Dataset excerpts:
====

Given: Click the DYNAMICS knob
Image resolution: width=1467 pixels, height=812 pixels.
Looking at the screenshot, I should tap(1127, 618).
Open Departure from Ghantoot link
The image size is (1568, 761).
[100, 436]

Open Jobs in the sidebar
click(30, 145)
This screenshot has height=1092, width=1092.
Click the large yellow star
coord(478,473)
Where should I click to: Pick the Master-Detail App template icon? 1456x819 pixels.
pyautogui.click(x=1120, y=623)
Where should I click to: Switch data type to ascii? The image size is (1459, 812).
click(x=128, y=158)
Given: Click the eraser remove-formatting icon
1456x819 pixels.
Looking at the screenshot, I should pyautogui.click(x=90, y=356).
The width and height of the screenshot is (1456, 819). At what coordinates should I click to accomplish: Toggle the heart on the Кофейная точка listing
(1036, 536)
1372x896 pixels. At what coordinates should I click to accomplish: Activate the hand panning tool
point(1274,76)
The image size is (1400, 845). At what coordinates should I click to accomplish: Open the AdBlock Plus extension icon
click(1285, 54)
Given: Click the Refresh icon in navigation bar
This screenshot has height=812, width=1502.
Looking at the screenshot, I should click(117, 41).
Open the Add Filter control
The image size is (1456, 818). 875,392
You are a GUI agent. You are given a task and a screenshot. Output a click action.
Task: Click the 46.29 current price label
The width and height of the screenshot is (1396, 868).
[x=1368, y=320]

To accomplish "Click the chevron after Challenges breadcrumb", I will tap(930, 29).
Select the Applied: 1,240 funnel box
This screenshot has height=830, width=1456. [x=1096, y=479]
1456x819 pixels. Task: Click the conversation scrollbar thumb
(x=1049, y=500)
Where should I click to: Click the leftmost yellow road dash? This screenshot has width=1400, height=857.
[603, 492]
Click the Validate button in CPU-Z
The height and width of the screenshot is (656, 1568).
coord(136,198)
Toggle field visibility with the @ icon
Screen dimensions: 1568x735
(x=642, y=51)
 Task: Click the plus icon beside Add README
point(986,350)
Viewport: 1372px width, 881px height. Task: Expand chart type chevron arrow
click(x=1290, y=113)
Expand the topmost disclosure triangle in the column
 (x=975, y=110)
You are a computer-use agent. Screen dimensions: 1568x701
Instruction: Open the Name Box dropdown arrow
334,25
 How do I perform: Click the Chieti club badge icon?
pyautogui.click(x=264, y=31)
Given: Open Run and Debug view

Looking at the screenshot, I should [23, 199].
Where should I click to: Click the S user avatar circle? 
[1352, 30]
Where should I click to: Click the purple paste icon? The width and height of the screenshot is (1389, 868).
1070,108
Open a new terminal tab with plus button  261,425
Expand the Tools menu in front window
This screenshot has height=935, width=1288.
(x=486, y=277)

====

Your objective
Show the lines above that include "agent".

Answer area
You are a GUI agent. You are given a task and a screenshot. Output a click action.
You are a computer-use agent. Screen dimensions: 1568x701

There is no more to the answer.